Gujarat Vidyapith is a deemed university in Ahmedabad, Gujarat, India. It was founded in 1920 by Mahatma Gandhi, the leader of the Indian independence movement, and deemed a university in 1963.

Etymology
"Vidyapith," in many languages of India, means university.

History

The university was founded on 18 October 1920 as a 'Rashtriya Vidyapith' ('National University') by Mahatma Gandhi, who would serve throughout his life as the kulpati (chancellor) and all needs of Fund collected by sardar Vallabhbhai Patel by his personal relations and capacity.

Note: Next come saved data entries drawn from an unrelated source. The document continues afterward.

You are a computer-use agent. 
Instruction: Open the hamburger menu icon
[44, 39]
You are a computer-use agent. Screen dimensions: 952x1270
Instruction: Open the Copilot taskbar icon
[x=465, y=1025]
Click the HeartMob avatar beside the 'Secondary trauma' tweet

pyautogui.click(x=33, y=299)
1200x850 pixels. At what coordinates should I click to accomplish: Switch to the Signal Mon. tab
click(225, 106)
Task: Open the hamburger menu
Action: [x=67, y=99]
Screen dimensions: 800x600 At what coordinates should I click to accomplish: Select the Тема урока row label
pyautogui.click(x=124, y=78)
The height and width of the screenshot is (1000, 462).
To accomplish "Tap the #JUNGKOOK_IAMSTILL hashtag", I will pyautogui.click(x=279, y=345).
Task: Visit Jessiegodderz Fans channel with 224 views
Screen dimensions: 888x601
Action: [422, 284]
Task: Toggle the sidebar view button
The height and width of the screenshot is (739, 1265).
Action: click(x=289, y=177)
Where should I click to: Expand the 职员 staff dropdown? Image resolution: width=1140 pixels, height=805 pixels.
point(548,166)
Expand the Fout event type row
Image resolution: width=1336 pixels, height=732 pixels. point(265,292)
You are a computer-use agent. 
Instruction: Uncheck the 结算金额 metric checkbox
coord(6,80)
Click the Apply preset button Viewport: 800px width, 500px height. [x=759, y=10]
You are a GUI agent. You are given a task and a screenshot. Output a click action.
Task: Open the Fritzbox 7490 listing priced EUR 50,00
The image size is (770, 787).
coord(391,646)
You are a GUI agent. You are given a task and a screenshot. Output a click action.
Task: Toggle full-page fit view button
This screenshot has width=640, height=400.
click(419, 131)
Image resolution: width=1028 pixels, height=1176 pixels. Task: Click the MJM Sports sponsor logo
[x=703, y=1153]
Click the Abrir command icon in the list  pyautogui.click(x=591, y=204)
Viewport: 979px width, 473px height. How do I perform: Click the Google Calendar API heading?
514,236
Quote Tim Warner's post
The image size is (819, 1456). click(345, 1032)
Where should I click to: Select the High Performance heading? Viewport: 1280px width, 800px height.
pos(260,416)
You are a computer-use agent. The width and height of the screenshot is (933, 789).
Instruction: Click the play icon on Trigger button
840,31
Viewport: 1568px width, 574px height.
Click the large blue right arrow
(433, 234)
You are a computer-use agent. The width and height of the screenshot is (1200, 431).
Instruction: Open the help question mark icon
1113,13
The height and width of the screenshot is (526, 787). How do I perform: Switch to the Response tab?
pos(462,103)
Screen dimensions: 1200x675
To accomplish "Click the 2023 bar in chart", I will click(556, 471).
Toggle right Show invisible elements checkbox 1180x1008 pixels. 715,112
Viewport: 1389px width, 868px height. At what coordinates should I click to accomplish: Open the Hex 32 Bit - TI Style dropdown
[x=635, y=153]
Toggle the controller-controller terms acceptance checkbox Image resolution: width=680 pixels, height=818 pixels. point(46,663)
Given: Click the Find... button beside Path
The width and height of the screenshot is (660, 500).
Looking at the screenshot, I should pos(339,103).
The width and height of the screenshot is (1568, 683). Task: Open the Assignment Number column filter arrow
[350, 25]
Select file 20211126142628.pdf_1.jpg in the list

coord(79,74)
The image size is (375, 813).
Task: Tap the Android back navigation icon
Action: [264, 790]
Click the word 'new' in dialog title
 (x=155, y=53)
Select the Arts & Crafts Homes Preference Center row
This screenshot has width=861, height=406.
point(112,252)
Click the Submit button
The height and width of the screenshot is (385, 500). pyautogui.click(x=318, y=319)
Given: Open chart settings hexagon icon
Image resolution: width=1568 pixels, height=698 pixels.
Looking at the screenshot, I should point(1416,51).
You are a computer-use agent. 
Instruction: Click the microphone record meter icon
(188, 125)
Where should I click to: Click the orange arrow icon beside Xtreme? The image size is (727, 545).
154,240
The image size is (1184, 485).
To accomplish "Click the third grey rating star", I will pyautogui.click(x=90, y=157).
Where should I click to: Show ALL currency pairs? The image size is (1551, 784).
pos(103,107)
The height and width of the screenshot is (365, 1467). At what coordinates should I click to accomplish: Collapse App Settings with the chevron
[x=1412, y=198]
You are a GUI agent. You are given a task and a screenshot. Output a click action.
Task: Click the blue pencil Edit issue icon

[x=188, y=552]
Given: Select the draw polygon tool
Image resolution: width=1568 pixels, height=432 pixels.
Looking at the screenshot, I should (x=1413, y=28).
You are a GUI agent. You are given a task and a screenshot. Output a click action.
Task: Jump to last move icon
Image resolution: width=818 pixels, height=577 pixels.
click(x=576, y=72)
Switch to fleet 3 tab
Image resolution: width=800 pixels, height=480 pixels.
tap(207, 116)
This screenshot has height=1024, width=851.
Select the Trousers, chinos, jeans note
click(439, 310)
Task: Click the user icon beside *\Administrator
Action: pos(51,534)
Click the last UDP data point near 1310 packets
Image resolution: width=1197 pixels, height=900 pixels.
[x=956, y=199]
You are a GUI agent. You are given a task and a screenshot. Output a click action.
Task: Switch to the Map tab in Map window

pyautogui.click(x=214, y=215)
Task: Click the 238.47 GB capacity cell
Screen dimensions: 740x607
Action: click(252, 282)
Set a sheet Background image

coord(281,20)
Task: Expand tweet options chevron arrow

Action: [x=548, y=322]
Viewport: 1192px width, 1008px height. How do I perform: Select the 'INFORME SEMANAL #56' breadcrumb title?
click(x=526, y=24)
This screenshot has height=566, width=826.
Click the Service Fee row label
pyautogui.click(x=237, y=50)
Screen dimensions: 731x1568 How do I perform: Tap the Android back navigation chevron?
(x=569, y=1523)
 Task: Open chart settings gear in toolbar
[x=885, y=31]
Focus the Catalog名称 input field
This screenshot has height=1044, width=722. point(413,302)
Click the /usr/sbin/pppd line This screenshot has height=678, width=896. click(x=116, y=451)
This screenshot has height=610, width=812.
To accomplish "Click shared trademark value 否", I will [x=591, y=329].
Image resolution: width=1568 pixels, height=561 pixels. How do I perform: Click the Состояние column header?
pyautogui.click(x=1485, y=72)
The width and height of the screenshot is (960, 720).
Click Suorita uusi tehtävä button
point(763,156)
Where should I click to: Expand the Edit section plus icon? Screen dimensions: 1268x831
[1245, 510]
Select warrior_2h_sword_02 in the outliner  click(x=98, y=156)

The Gujarat Vidyapith was started in Dahyabhai Mehta's bungalow behind the Kocharab Ashram (the Kocharab Aashram was started in barrister Jivanlal Desai's bungalow).

Its purpose was to promote educational institutions run by Indians for Indians outside the financial and governing control of British authorities. The university helped nationalists establish a system of education for all Indians, thus proving the country's independence from British-run institutions and de-legitimizing the British Raj. Its foundation was one of the important event of an initiative  satyagraha launched by Gandhi as a means to peacefully terminate British rule in India.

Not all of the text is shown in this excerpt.